Two per cent is so negligible as to be meaningless

Dear Editor,

Enough has been written already about the far-reaching effects of that 14% electricity hike.  In brief, it is a commodity that is an integral part of most processes; it will contribute to an overall increase in wholesale, retail, and security costs; and it will impact the final prices of many, if not most, consumer products.  Now as that 14% is handed down to the public, the opportunity could be seized to affix another five per cent mark-up, give or take, under the convenient cover of the VAT umbrella.  None would be wiser.  The picture is stark and grim for many day-to-day items, and for those citizens who need them, which is nearly everyone.

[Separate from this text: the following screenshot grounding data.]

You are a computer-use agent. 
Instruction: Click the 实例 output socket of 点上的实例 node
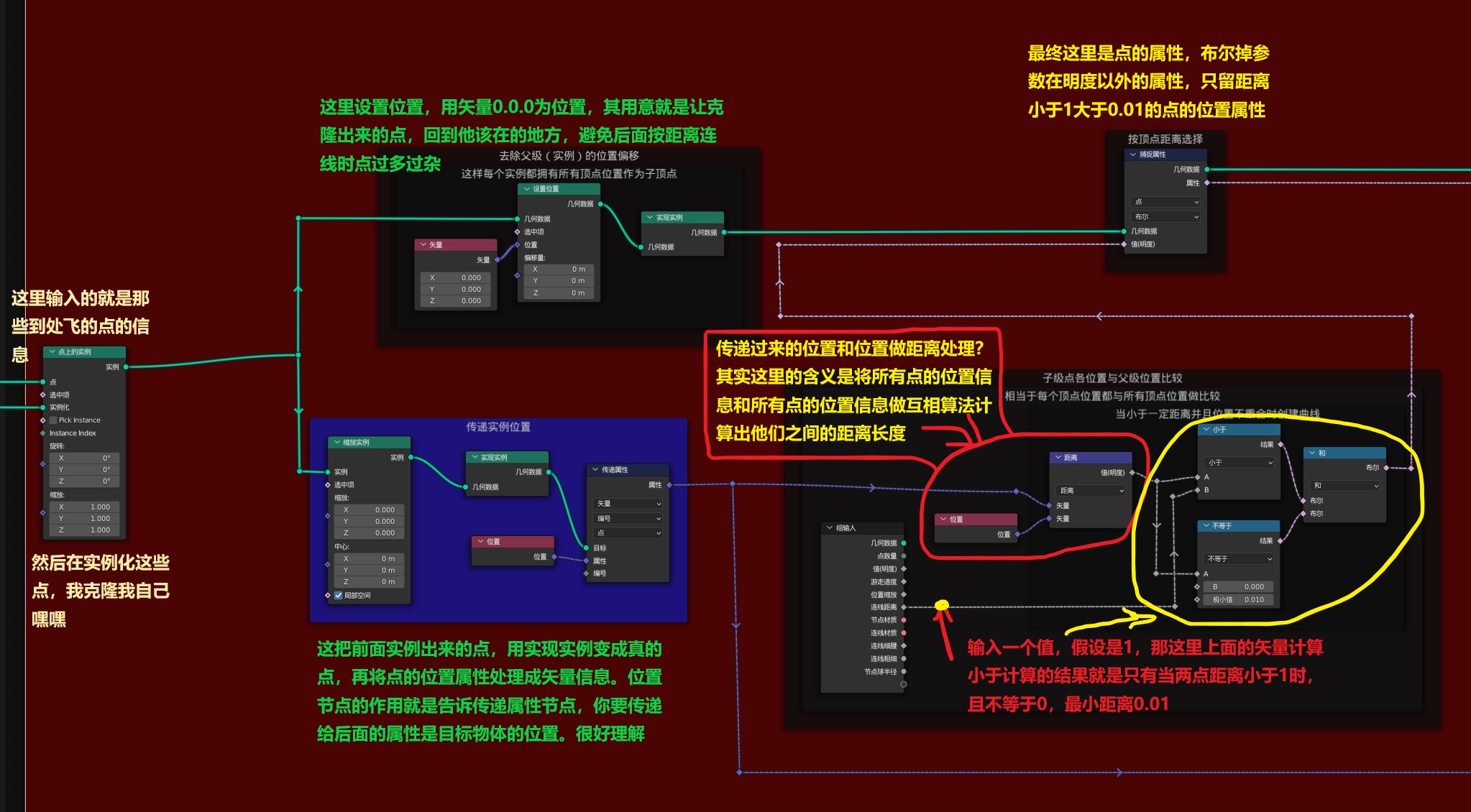126,367
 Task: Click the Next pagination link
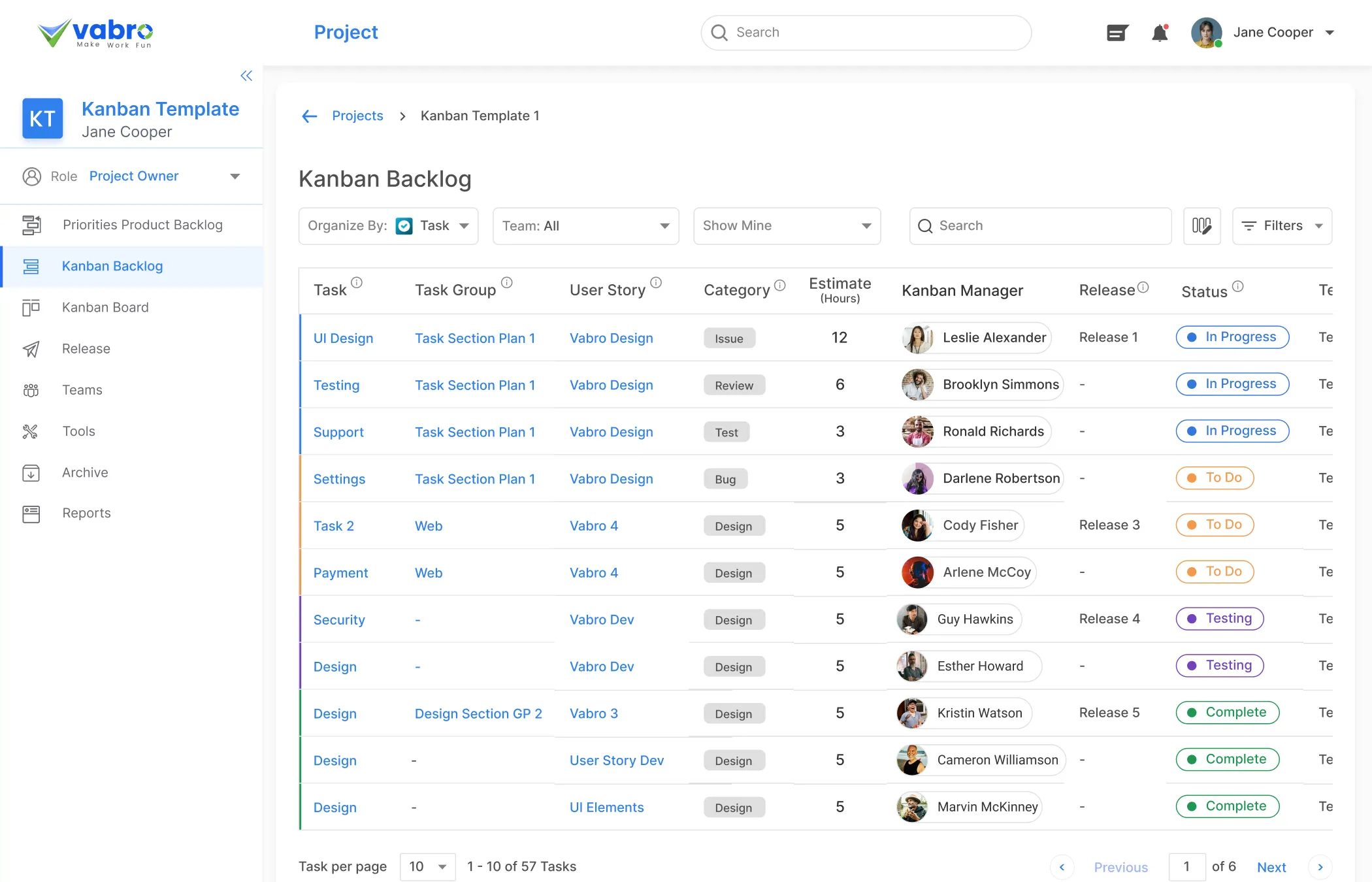[1271, 867]
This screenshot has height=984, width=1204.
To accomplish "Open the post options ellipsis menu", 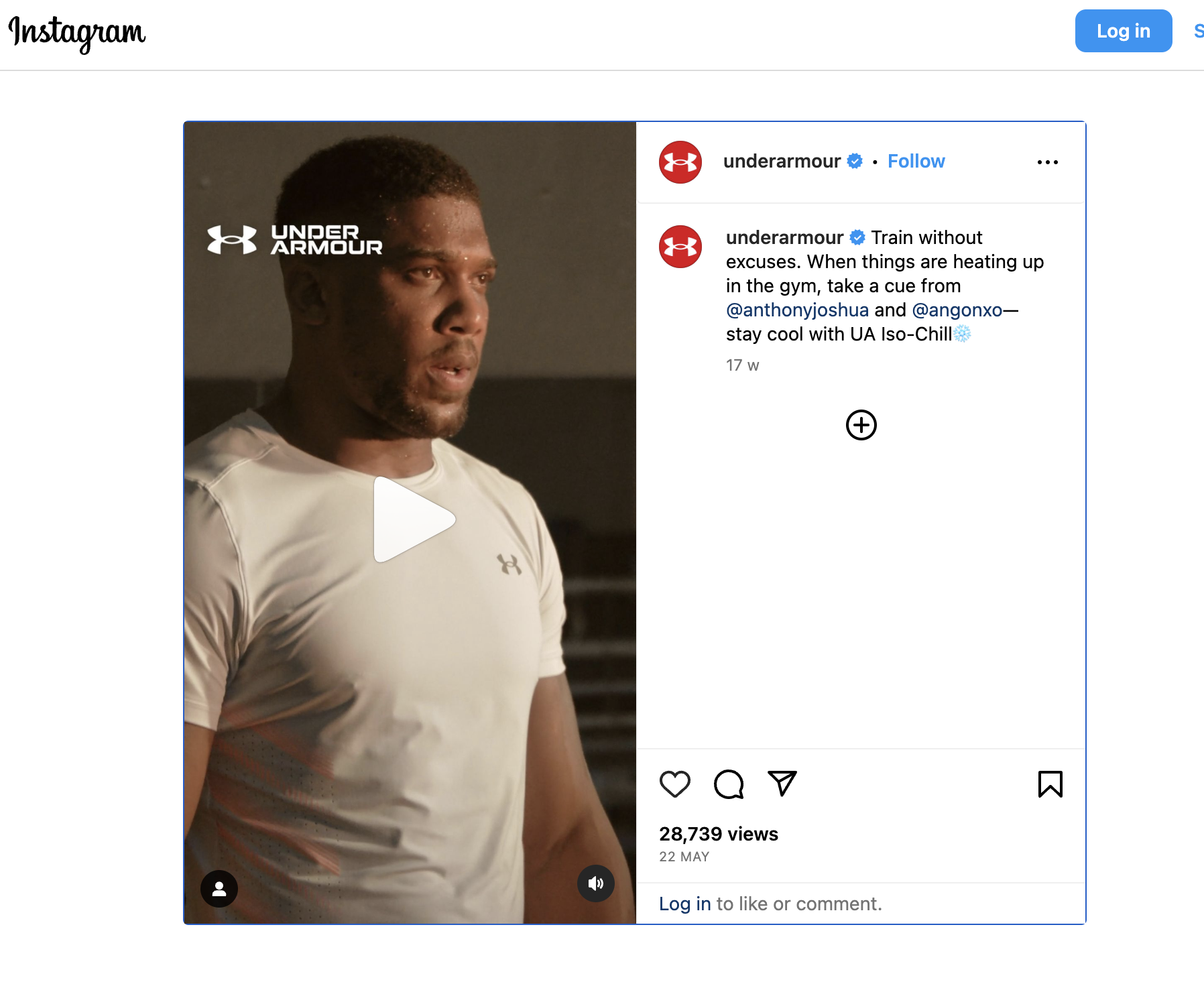I will [1048, 162].
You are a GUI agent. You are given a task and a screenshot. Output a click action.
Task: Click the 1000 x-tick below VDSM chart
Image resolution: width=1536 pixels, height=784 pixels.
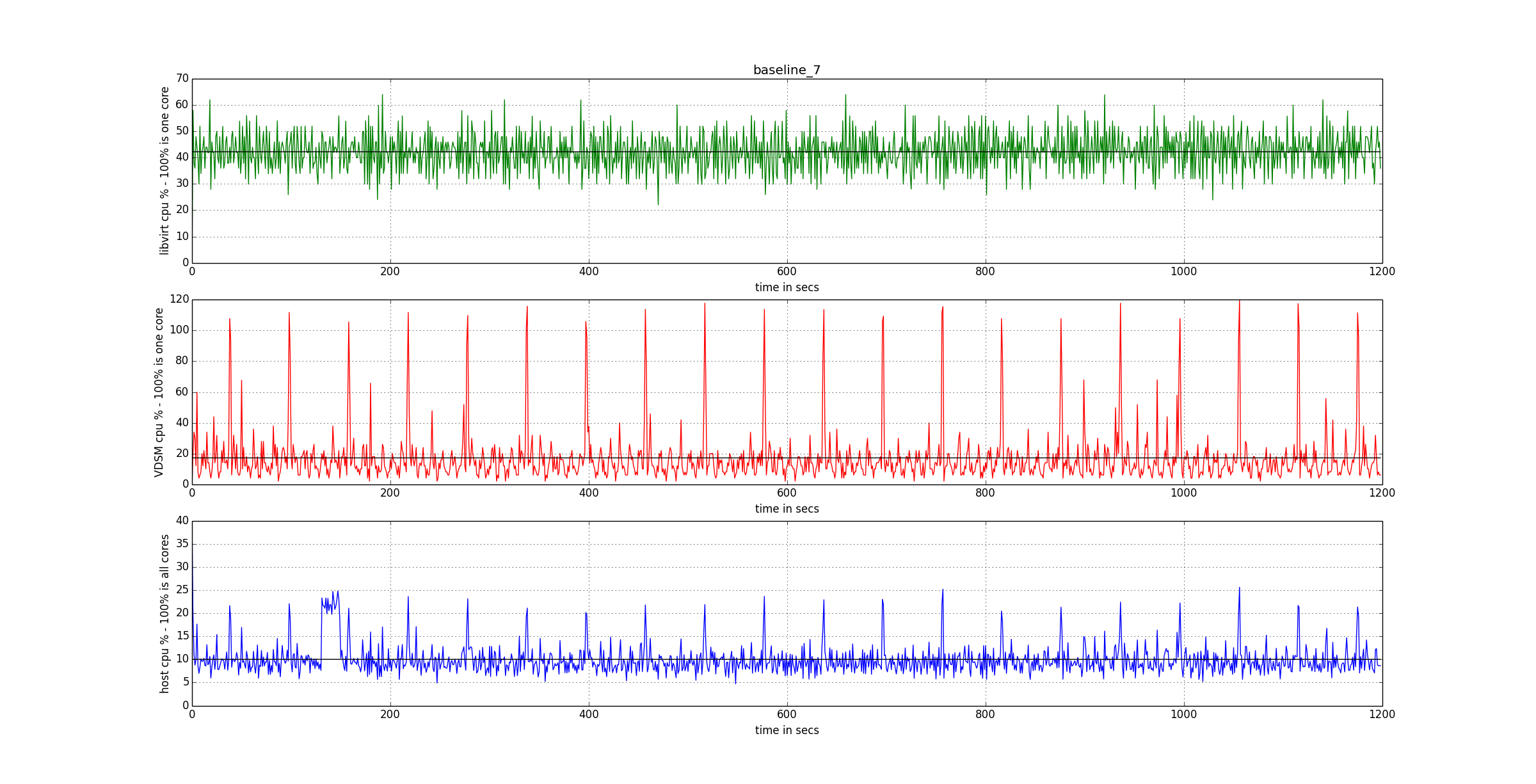coord(1183,493)
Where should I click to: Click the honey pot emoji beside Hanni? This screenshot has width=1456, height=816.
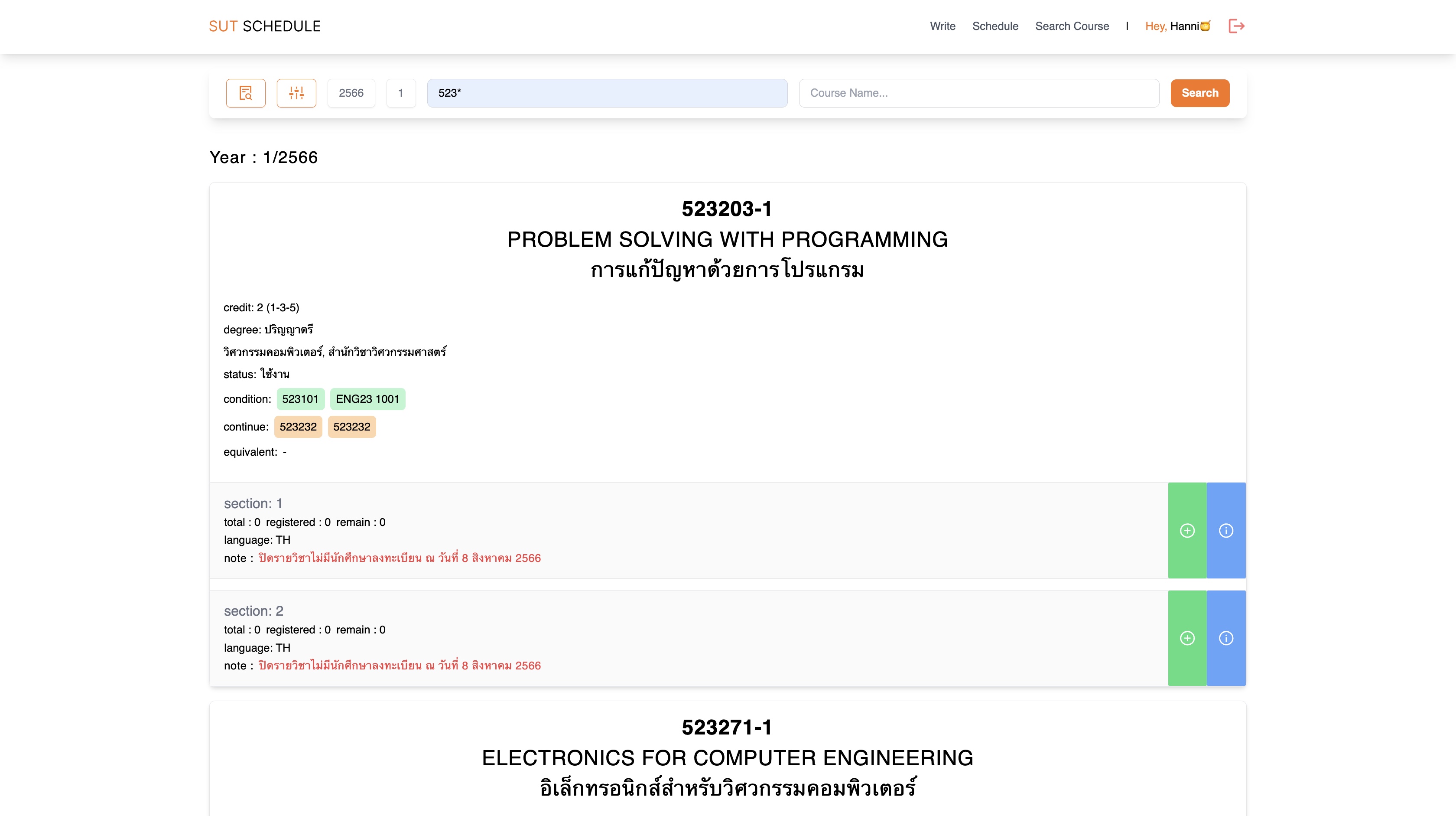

Against such a backdrop and developments, I can foresee that the government might be prompted to introduce price controls, and an accompanying bureaucracy to ensure adherence.  Yes, I know –shades of yesteryear.  I tender that possible price gouging and price controls (if they appear) will only serve to exacerbate muted tensions and settled distrust.

Having said this, there is the likelihood of some business people looking at the landscape extremely critically, throwing up their hands in dismay, and calling it a day in resigned disgust.  Shortages can return; and so, too, another strain of the underground economy, this time with a focus on smuggling and the collaborating apparatus that makes such things happen.  All things considered, I do not like where the 2017 budget promises to lead.

In terms of the 2% corporate tax reduction, the best that can be said for that fragment of a near invisible (and intangible) bone is that two is better than nought.  It is so negligible as to be meaningless.  I think that sound business people have already dismissed the mentioned two per cent scrap as lacking in imagination and vision, and have made it a prime target for derision.  From my perspective, it would have been much more constructive (and more signal) if the government had proposed a corporate tax reduction of five per cent for 2017, with the commitment to follow up with another five per cent fall in 2018, circumstances permitting.  I believe that a bottom rate of twenty per cent would incentivize businesses right now to start to work on plans to expand and to capitalize, while using the promised cumulative ten per cent largesse as the financial accelerant.

Therefore, when the fourteen per cent VAT on electricity becomes reality (what is there to give it pause?), final products more expensive, and business inventory turnover decelerates, there is nothing to keep businesspersons in business.  It could be that, as early as this writing, some of the real savvy captains of commerce have done their own measurements and projections, and are casting about for an exit strategy.

So, there it is, as envisioned in 2016: less demand, less sales, less revenue, less profits, less jobs, less taxes (that too), less ventures, and less confidence all around.  Because of all of the foregoing, the long term forecast looks really bleak.